Japanese restaurants like Kajitsu, Hirohisa, and Odo have splurged on hinoki wood boxes that are 15 to 20 times the price of regular plastic takeout containers and are specially imported from Japan. Pricier omakase spreads at Hirohisa and bozushi at Odo are presented in cedar and bamboo boxes that cost even more. “This is for branding. I use the best fish, so I also need to use the best containers,” said Hirohisa Hayashi, head chef and owner of his eponymous restaurant. “I don’t want to use something cheaper just to make a little more money.”

Chef Nobuyuki Shikanai arranges products at Kanoyama

Kanoyama

The East Village sushi restaurant helmed by Nobuyuki Shikanai still serves the usual rolls, nigiri, and chirashi options for takeout and delivery, but it has also opened up its Second Avenue storefront, converting it into a walk up seafood counter that sells oysters and sashimi-grade fish.

Masa’s takeout spread as it arrives
Masa’s takeout spread, opened

Masa

Masayoshi Takayama’s three-starred temple to raw fish is the most expensive restaurant in the United States, and the takeout version’s price point is in the same area code: $800 for a temaki hand roll box that feeds four.
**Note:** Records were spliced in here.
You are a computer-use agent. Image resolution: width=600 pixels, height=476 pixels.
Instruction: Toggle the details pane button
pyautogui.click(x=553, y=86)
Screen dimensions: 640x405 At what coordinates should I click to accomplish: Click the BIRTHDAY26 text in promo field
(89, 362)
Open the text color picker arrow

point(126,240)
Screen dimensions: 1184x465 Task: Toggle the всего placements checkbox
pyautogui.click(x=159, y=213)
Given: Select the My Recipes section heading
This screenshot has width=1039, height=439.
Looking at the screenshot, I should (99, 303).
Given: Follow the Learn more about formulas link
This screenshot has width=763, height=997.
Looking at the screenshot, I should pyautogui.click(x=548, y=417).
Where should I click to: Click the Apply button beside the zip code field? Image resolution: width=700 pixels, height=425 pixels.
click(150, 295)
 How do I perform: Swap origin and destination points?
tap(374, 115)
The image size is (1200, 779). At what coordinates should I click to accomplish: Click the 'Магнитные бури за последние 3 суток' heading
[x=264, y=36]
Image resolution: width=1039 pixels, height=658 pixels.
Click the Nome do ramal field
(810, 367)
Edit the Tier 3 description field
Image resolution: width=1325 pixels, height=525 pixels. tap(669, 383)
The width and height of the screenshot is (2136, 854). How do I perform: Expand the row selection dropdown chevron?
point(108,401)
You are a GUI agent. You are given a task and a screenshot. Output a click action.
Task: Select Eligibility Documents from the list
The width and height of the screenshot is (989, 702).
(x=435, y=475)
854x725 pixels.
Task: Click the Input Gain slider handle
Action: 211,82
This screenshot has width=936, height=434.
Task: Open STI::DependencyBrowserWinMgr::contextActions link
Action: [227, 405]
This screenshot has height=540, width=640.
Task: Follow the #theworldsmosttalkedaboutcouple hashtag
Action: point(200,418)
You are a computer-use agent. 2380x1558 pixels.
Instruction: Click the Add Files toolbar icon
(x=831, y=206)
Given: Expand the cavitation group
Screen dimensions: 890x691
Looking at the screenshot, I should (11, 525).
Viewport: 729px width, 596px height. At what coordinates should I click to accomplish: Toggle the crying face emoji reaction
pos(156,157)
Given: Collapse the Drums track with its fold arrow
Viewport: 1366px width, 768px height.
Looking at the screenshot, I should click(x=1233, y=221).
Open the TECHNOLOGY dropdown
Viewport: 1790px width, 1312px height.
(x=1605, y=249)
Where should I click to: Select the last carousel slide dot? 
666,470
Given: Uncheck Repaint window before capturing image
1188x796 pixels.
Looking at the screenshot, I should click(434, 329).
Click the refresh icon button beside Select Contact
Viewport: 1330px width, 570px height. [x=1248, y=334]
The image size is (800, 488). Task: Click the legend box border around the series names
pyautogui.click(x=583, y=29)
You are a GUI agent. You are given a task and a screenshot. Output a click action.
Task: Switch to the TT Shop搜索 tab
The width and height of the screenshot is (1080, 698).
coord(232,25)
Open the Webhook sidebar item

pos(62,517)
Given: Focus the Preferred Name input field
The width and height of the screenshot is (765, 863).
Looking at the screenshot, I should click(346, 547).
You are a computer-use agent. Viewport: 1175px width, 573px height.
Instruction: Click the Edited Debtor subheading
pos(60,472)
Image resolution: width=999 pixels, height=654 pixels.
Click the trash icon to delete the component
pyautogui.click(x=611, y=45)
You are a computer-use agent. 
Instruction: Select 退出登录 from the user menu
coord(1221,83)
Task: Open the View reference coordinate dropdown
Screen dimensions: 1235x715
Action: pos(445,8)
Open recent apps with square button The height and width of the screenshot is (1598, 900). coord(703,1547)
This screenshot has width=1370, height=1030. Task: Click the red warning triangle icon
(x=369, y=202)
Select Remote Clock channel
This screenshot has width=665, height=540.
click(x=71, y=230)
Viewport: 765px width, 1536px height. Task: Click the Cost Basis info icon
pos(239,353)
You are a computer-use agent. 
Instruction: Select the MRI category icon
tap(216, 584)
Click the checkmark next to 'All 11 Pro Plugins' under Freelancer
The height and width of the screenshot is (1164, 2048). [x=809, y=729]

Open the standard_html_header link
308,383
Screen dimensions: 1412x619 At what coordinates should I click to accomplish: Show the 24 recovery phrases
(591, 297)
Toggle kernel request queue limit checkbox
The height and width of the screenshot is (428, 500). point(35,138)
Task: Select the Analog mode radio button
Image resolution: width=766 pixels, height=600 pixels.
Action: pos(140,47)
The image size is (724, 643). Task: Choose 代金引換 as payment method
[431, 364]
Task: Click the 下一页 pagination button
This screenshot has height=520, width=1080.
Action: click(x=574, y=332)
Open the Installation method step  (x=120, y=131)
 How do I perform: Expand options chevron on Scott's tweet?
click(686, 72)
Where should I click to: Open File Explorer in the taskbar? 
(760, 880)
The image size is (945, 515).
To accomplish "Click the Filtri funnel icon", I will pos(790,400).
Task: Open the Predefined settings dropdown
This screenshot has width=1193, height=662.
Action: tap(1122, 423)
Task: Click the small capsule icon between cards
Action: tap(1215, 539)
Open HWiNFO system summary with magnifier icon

Only 20 are sold each week, and there is a waiting list.

Baskets of fruits and vegetables line the store at Meadowsweet

Meadowsweet

Polo Dobkin’s New American restaurant in South Williamsburg, Brooklyn has converted into a country store, with baskets of fruit, a wine section, and a selection of hand sanitizer, paper towels, disinfecting wipes, and gloves. The bulk of his regular menu is also available to go. “I’m happy sticking with delivery and takeout for as long as we need to,” said Dobkin.

Trays of sourdough bread being packaged for Boxalis

Oxalis

The one star bistro run by Nico Russell in Prospect Heights began selling pantry boxes under the Boxalis brand when the lockdown started, and eventually added everything-you-need kits for salads, brunch and date night.

The Peter Luger Burger

Peter Luger

To adapt to the new rules during the pandemic, the iconic steakhouse changed up many of its old-school rules: For the first time in 133 years, it switched from cash-only to credit cards, signed up for Caviar deliveries, and allowed the lunchtime-only burger to be ordered around the clock. It is now their most popular item.

Homestyle tofu with chinese broccoli from Eleven Madison Park

Eleven Madison Park

Homestyle tofu with chinese broccoli produced in the kitchen of the three-starred Eleven Madison Park. Since the start of the lockdown, Daniel Humm’s restaurant has served as a commissary kitchen in partnership with Rethink Food, a non-profit that utilizes excess overstock food that would otherwise get dumped and turns it into meals for the hungry New Yorkers and first responders. This particular dish was delivered to SUNY Downstate Hospital, and was not available for sale. Sometimes all the money in the world can’t get you into these elite restaurants.